Yet at least two of President Obama’s top health advisers should never be trusted with that power. Start with Dr. Ezekiel Emanuel, the brother of White House Chief of Staff Rahm Emanuel...Emanuel bluntly admits that the cuts will not be pain-free. “Vague promises of savings from cutting waste, enhancing prevention and wellness, installing electronic medical records and improving quality are merely ‘lipstick’ cost control, more for show and public relations than for true change,” he wrote last year (Health Affairs Feb. 27, 2008). Savings, he writes, will require changing how doctors think about their patients: Doctors take the Hippocratic Oath too seriously, “as an imperative to do everything for the patient regardless of the cost or effects on others” (Journal of the American Medical Association, June 18, 2008).

◆ Records supplied ◆
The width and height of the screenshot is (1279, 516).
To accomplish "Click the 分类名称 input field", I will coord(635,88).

* * *

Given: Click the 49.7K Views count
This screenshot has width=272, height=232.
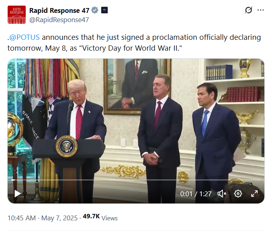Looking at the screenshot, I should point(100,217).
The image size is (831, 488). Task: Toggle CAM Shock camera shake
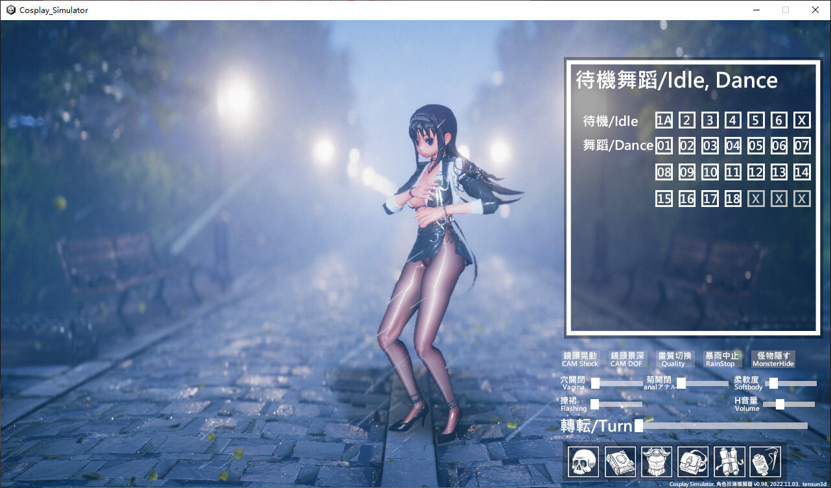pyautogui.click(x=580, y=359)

◆ Action item ◆
In the excerpt about President Obama's health advisers, who is Dr. Ezekiel Emanuel said to be the brother of?

◆ Output for this task ◆
White House Chief of Staff Rahm Emanuel.